Source.

========

I found that which I had been seeking.

I had brought to this viewing my own ideas, beginning to connect all of these things as if some meaning were to be made of the moment. Isaac never intended to connect his art with Hinton's or Frost's, but my experience made it happen. Making meaning, in motion. I had solidified my understanding of the art of interpretation. All things are connected, both in life and in the reflection of life called literature. I experienced an example of how the reader brings his or her personal experience to a reading; how the author's intention drives a creation that is often ambiguous to the reader; and how what is simply sitting right before your eyes contains the whole—the actual words in the text—whether you 'get it' or not. (See Appendices: A)


Living Texts: Analyzing S.E. Hinton's The Outsiders by Thinking, Reading, Acting, and Thinking Again is an adaptable, Humanities-based unit that provides opportunities for students to physically demonstrate their interpretations of S.E. Hinton's The Outsiders through improvisation. The underlayment of the classroom activities is personal and social responsibility. Included in this unit is a sequence that can be used by students to efficiently and effectively interpret a text. Both the interpretation strategies and the improvisational strategies are used within a performance sequence that uses each chapter of the novel as the foundation. Integrating these strategies will help students to interact with a text through visual, auditory, and kinesthetic means, thus accessing each student's learning modality. Use of improvisation will help students to physically, linguistically, and artistically put themselves in the shoes of other people (characters), places (settings), and problems (plot) in order to help them see, hear, and feel what is going on in the words of a text.

========

Extracted data.
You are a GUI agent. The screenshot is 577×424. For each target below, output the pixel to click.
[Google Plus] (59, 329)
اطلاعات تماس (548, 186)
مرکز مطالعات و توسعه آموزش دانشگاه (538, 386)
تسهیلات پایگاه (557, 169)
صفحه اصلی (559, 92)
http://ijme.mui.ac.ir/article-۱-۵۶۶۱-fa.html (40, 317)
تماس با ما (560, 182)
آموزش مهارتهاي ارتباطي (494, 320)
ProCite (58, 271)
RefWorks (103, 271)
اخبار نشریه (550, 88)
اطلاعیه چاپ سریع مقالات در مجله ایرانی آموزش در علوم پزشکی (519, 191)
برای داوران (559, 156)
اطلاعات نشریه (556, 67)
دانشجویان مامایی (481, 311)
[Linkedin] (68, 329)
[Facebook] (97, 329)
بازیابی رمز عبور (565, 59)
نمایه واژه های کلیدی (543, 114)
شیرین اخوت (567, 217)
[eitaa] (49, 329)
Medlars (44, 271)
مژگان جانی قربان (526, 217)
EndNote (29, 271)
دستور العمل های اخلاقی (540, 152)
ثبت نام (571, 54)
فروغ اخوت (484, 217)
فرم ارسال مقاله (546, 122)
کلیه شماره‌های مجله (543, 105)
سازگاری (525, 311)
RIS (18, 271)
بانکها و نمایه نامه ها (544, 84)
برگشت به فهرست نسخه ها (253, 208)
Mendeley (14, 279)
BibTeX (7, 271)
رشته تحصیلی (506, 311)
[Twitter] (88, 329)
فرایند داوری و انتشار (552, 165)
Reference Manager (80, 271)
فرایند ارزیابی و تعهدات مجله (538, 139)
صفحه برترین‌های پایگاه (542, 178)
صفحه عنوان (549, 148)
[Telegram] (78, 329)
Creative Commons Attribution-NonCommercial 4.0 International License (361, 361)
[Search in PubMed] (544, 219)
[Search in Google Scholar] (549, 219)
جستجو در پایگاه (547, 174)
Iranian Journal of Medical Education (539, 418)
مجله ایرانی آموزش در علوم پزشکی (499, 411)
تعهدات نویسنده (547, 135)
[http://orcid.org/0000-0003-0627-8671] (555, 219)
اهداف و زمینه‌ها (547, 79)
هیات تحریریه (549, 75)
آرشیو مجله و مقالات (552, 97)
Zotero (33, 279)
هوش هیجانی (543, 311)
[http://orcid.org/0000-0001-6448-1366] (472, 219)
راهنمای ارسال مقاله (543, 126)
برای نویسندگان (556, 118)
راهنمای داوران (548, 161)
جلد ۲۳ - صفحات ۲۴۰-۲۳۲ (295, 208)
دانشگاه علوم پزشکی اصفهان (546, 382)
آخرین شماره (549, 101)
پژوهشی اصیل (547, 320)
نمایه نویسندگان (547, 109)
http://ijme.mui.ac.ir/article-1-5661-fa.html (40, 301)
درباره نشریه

========

Tasks to perform.
(a) Answer these from the unit description:
(i) Whose art did Isaac never intend to connect his art with?
(ii) What is named as the underlayment of the classroom activities?
(iii) Through what three means will integrating the strategies help students interact with a text?
(b) Return, word for word, the part of the unit description that opens with the words containing "I found that" and closes with "(See Appendices: A)".
The data above is separate material, apart from the unit description.

Exercise answers.
(a)
(i) Hinton's or Frost's.
(ii) Personal and social responsibility.
(iii) Visual, auditory, and kinesthetic means.

(b)
I found that which I had been seeking.

I had brought to this viewing my own ideas, beginning to connect all of these things as if some meaning were to be made of the moment. Isaac never intended to connect his art with Hinton's or Frost's, but my experience made it happen. Making meaning, in motion. I had solidified my understanding of the art of interpretation. All things are connected, both in life and in the reflection of life called literature. I experienced an example of how the reader brings his or her personal experience to a reading; how the author's intention drives a creation that is often ambiguous to the reader; and how what is simply sitting right before your eyes contains the whole—the actual words in the text—whether you 'get it' or not. (See Appendices: A)